Altitude: 34,000 feet. Speed: 469 knots. G-Force: variable.

I’m floating above the Gulf of Mexico in the cabin of a Boeing 727, fighting off an exhilarating mixture of elation and nausea. My teammates and I are so focused on keeping our free-floating experiment steady that we forget to keep ourselves in check until thud! Ajamu and I knock heads. Luckily, the experiment itself isn’t affected by our Bad News Bears-esque collision. The flight lasts for about a half hour, as the NASA plane follows parabolic paths that cause the force of gravity to vary between 0 and 2 G’s. The discomfort brought on by having our weight doubled during each pullout is more than worth the subsequent elation brought on by each short period of weightlessness.

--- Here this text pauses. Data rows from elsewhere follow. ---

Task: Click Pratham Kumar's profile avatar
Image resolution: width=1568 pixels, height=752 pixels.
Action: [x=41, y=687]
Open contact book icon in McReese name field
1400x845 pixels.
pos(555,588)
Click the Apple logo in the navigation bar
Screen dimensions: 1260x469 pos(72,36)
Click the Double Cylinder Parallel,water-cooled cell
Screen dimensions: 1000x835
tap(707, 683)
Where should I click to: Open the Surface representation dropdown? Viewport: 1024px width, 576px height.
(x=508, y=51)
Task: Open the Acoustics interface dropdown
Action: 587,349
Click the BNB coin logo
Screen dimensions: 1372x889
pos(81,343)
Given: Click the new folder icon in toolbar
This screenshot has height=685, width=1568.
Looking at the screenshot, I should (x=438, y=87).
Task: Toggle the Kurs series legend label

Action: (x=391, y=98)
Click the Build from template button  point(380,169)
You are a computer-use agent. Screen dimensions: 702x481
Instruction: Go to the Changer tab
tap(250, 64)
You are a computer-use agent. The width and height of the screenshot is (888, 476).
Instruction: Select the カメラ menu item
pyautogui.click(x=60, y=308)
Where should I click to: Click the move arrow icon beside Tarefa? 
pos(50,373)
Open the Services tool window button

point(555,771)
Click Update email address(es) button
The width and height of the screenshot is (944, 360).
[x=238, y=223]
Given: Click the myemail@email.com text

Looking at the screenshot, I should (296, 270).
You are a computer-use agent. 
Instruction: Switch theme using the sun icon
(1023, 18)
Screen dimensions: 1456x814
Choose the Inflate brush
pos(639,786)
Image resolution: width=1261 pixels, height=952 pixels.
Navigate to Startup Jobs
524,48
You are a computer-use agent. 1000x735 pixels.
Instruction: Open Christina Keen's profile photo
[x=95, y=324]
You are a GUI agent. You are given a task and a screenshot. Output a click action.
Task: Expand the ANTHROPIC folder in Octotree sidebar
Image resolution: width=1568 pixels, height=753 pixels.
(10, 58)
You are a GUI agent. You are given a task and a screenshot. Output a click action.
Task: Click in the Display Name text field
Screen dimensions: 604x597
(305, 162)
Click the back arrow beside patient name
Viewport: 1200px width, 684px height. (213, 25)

The goal of our Howard University team is to observe in microgravity the effects of Rayleigh instability, a phenomenon that explains why water from a shower head falls as droplets rather than as continuous columns. Liquids are typically subject to two forces: surface tension and gravity. On Earth the force of gravity dominates surface tension, and a liquid column develops an instability, small perturbations that cause the diameter of the column to shrink and lead to the breakup of the column into droplets. These droplets form because molecules at the surface of the liquid have a higher energy than those inside. Natural processes proceed to the lowest possible energy state, so water will minimize its surface area by taking the shape of a sphere.

Without the dominating force of gravity, our team expected to be able to form a liquid column that would not break up into droplets as quickly as it would on Earth. We got our research proposal approved by NASA in the spring of 2013 and began assembling a team. Dr. Prabhakar Misra, our SPS faculty advisor and interim chair of Howard University’s department of physics and astronomy, was the organizer. Ajamu Abdullah, Ryan O’Donnell, Aara’L Yarber, and I were all undergraduate physics majors. We would be working with Raul Garcia, a graduate student, and our NASA advisor, Dr. Brian Carpenter.

The experiment was simple in principle; however, we faced quite a few logistical challenges. Flight week was to occur in early November 2013, which meant that many of our deadlines occurred over the preceding summer and early fall. Due to conflicting schedules, it was impossible for any of us to meet up until the fall semester began. When we were finally able to meet, we had to hustle to finalize our experiment design, order parts, build the apparatus, test it, and complete our test equipment data package, a detailed report designed to verify the structural design and safety of an experiment.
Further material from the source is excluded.